━━ Records for the task

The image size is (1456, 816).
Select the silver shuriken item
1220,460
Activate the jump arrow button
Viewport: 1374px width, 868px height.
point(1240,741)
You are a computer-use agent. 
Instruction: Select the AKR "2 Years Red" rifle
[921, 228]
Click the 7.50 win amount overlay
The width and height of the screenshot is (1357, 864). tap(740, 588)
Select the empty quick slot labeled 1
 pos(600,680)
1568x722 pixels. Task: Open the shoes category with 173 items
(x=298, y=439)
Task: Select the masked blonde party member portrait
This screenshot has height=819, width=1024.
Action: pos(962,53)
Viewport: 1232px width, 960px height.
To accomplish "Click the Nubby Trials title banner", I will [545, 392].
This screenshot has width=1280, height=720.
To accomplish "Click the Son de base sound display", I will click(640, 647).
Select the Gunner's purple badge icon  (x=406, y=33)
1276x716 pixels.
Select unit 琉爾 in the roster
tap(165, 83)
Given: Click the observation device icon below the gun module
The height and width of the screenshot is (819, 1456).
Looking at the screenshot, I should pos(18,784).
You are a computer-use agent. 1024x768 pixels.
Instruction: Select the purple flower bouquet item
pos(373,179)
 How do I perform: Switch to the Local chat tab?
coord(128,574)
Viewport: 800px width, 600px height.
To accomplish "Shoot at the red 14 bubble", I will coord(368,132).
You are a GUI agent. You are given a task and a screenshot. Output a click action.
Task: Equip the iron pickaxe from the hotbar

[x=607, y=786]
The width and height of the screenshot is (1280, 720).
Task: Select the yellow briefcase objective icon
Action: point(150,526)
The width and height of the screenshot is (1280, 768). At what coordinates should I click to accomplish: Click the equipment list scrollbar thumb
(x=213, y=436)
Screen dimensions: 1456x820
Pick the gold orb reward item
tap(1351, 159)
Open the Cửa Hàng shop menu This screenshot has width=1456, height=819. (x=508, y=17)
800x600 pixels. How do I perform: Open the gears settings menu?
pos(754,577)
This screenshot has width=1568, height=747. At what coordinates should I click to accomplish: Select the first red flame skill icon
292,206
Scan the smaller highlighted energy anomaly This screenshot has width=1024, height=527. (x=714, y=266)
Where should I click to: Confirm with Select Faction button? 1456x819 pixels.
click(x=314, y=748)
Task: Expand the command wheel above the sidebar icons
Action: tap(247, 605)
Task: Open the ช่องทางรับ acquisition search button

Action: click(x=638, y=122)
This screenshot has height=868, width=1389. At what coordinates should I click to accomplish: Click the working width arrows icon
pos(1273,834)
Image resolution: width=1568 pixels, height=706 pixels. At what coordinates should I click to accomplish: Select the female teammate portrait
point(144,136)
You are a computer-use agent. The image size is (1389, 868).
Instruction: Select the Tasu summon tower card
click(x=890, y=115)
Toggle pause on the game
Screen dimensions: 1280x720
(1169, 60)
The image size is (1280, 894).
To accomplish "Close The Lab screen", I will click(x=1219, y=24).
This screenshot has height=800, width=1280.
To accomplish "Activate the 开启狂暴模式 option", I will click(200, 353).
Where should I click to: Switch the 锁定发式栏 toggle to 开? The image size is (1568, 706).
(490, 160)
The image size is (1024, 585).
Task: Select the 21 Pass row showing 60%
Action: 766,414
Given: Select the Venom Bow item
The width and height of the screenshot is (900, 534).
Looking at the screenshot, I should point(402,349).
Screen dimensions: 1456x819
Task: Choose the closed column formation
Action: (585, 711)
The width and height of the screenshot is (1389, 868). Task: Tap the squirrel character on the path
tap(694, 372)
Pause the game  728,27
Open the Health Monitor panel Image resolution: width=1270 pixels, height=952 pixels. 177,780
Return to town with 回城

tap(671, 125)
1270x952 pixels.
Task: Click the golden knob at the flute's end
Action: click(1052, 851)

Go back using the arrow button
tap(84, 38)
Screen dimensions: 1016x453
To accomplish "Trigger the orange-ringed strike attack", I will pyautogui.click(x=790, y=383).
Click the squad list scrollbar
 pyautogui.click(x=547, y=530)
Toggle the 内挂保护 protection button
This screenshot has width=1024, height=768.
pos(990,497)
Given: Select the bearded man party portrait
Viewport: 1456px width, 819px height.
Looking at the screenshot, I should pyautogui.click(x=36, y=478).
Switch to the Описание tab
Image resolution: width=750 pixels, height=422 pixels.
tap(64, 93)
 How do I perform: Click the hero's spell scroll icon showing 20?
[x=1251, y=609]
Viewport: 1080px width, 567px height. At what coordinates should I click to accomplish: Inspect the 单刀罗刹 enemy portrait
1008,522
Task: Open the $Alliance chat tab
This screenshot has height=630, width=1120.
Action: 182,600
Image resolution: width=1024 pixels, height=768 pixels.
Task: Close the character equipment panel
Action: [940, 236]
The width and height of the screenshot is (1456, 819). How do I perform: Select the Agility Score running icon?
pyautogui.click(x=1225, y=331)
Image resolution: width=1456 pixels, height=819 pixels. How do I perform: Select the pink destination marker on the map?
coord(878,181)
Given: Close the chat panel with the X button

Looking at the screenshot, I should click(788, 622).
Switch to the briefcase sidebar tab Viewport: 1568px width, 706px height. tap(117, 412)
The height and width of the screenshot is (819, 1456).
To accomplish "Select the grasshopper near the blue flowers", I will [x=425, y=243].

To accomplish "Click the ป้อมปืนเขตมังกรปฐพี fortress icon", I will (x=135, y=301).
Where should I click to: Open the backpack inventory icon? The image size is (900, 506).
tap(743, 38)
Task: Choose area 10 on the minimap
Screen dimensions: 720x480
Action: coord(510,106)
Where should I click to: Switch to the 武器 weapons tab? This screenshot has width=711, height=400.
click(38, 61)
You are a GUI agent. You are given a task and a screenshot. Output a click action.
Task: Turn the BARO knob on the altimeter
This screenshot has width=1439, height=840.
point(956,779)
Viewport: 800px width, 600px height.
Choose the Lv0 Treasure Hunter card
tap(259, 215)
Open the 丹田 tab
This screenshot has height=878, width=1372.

━━━━

[Instructions to follow] Find each line of the records that contains the string "chat", treating uppercase and lowercase as different, and copy those lines.

[Correct output]
 How do I perform: Switch to the Local chat tab?
Task: Open the $Alliance chat tab
Given: Close the chat panel with the X button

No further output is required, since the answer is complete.